Giving evidence yesterday at Bristol Crown Court, Mr Jones, 47, said he was walking across a pedestrian crossing between his two shops when Mr Guscott's blue Mercedes sports car jumped the red light. He told the jury of nine women and three men: "I got about halfway across when I felt this car just go flying behind me. It seemed to screech to a halt. I went over to slap on the window of the driver's side. I said 'oy' and that was as far as I got.
"I intended to say 'you went through a red light' but I do not remember whether I said it or not, as the next thing I knew I was being grabbed by the defendant. I just felt him grab me by the lapels. I was bundled back on to the pavement and then banged up and down on the floor. My legs were on the ground but my body was being lifted." Mr Jones said Mr Guscott continued to manhandle him against the shop front while shouting and swearing at him. Mr Jones added: "He said, 'Don't take liberties with me'.

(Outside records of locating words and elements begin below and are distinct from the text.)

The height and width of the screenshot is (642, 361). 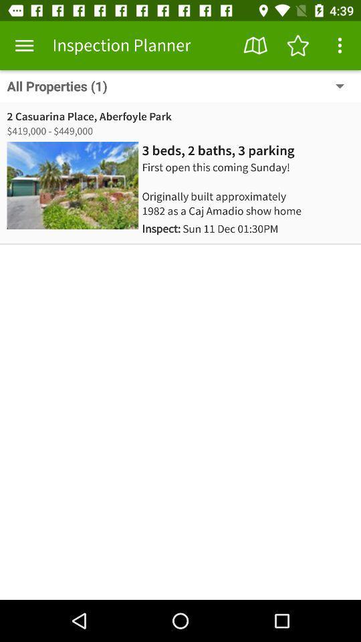 I want to click on the inspect sun 11 icon, so click(x=210, y=229).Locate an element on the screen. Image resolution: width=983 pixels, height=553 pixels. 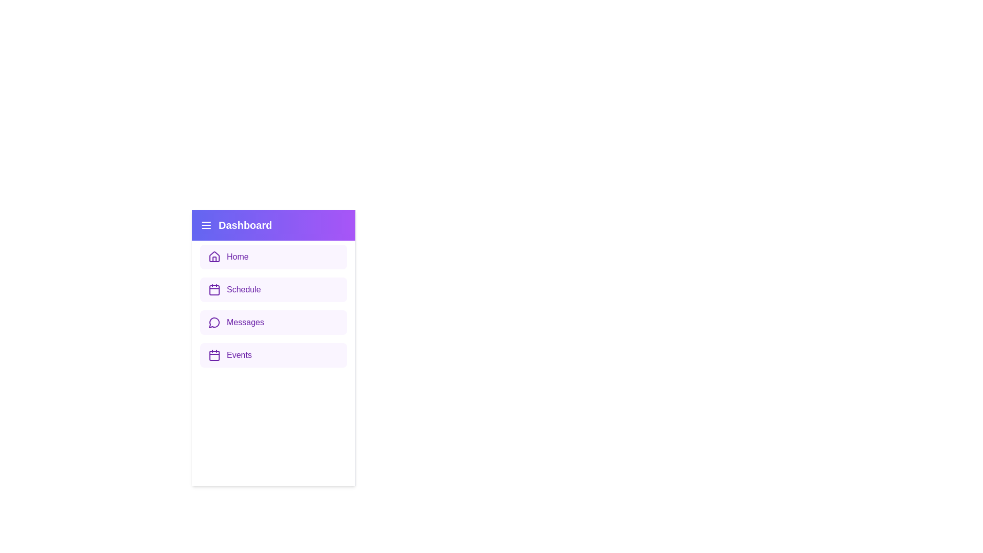
the 'Home' list item to navigate to the 'Home' section is located at coordinates (273, 256).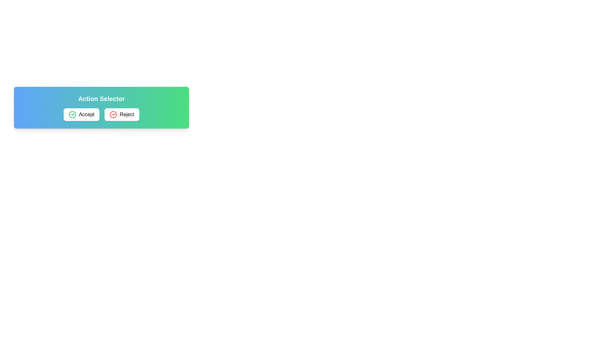 This screenshot has height=342, width=608. What do you see at coordinates (122, 115) in the screenshot?
I see `the 'Reject' button` at bounding box center [122, 115].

"I said, 'But you went though a red light'.
"He said, 'Never walk out in front of my car like that'.
"I said, 'Why are you doing this?'
"He said, 'You're lucky I didn't punch your lights out'. He was very angry."
Mr Jones said he noticed his right foot was at "at right angles to the pavement. I said, 'You've broken my ankle'.
"He said, 'Don't be stupid, it's only dislocated'."
Mr Jones said he called for help from his shop and his partner called an ambulance. He was taken to hospital and was told he had three or four broken bones in his ankle. He said that he had to have an operation and was in hospital for 11 days.
Mr Guscott, from Bath, won 65 caps for England before retiring from international rugby last month during the World Cup. He spoke only once to confirm his name to the court and sat expressionless throughout Mr Jones' evidence.
Opening the case for the prosecution, Susan Evans told the jury: "I expect you have all heard of Mr Guscott. You probably know something of his achievements. You probably know he represented his country at the highest level in rugby. I am sure it won't give anyone any pleasure to convict Mr Guscott of this offence but you have to put aside any emotions you may have."
Mr Guscott would claim he was acting in self defence. "The prosecution say this was not self defence at all. Mr Jones did not represent a threat to Mr Guscott. Mr Guscott was angry Mr Jones had the audacity to step out in front of his car and knock on the window. He was effectively teaching Mr Jones a lesson." The jury was shown a three-minute video of the incident taken from a security camera inside Mr Jones' shop.